Yanagihara (The People in the Trees, 2013) takes the still-bold leap of writing about characters who don’t share her background; in addition to being male, JB is African-American, Malcolm has a black father and white mother, Willem is white, and “Jude’s race was undetermined”—deserted at birth, he was raised in a monastery and had an unspeakably traumatic childhood that’s revealed slowly over the course of the book. Two of them are gay, one straight and one bisexual. There isn’t a single significant female character, and for a long novel, there isn’t much plot. There aren’t even many markers of what’s happening in the outside world; Jude moves to a loft in SoHo as a young man, but we don’t see the neighborhood change from gritty artists’ enclave to glitzy tourist destination. What we get instead is an intensely interior look at the friends’ psyches and relationships, and it’s utterly enthralling.
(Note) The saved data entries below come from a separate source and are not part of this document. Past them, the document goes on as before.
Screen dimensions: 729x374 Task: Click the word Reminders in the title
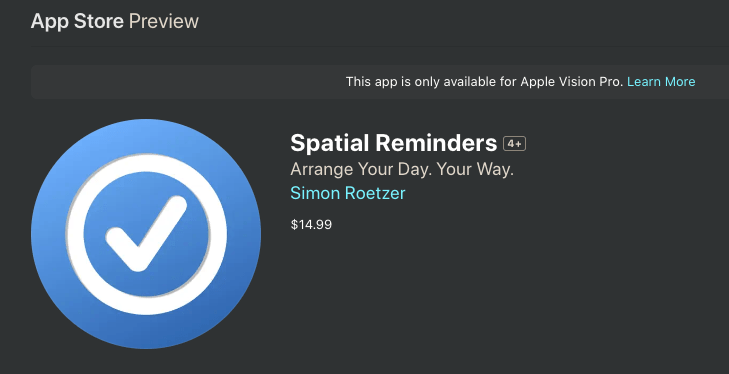click(437, 142)
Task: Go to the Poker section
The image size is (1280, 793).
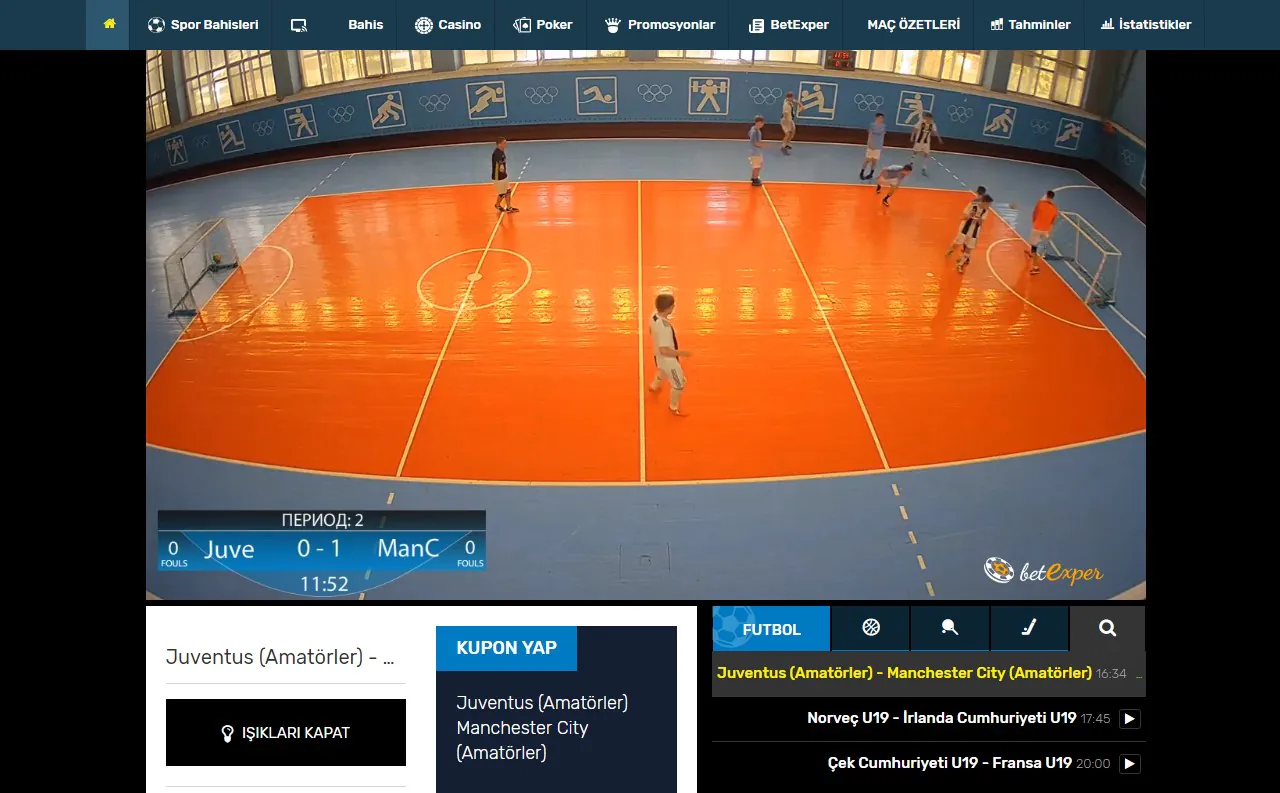Action: [543, 25]
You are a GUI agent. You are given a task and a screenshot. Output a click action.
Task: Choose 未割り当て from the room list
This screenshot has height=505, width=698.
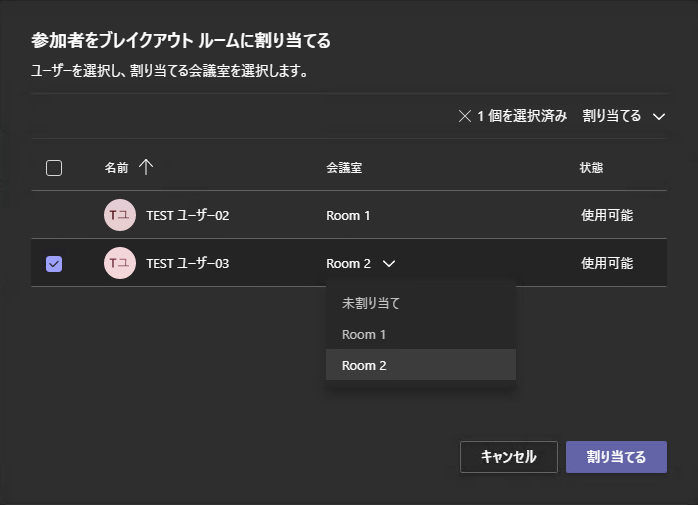[364, 302]
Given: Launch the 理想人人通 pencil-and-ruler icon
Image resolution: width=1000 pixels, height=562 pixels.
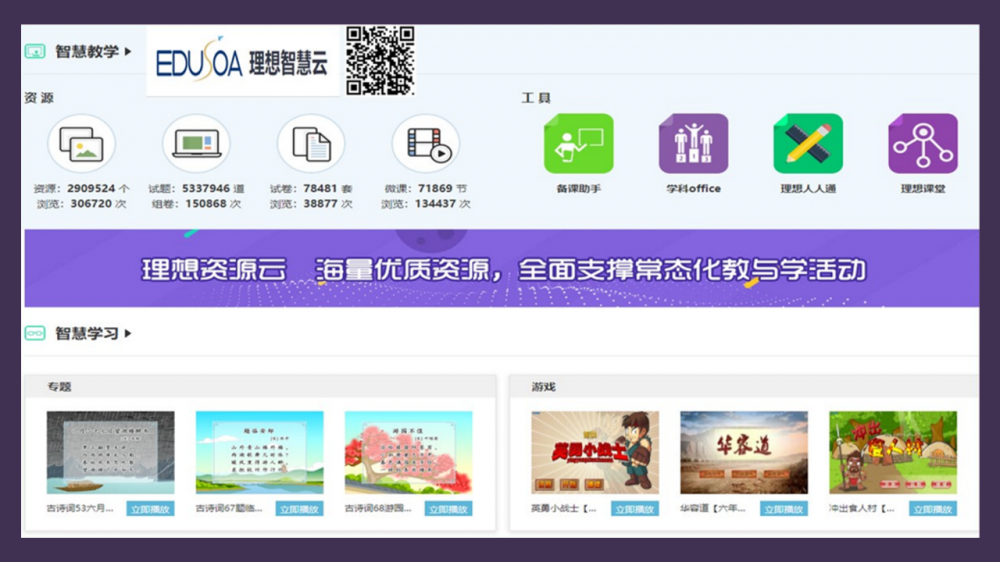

The four men think about work and creativity and success and failure; they cook for each other, compete with each other and jostle for each other’s affection. JB bases his entire artistic career on painting portraits of his friends, while Malcolm takes care of them by designing their apartments and houses. When Jude, as an adult, is adopted by his favorite Harvard law professor, his friends join him for Thanksgiving in Cambridge every year. And when Willem becomes a movie star, they all bask in his glow. Eventually, the tone darkens and the story narrows to focus on Jude as the pain of his past cuts deep into his carefully constructed life.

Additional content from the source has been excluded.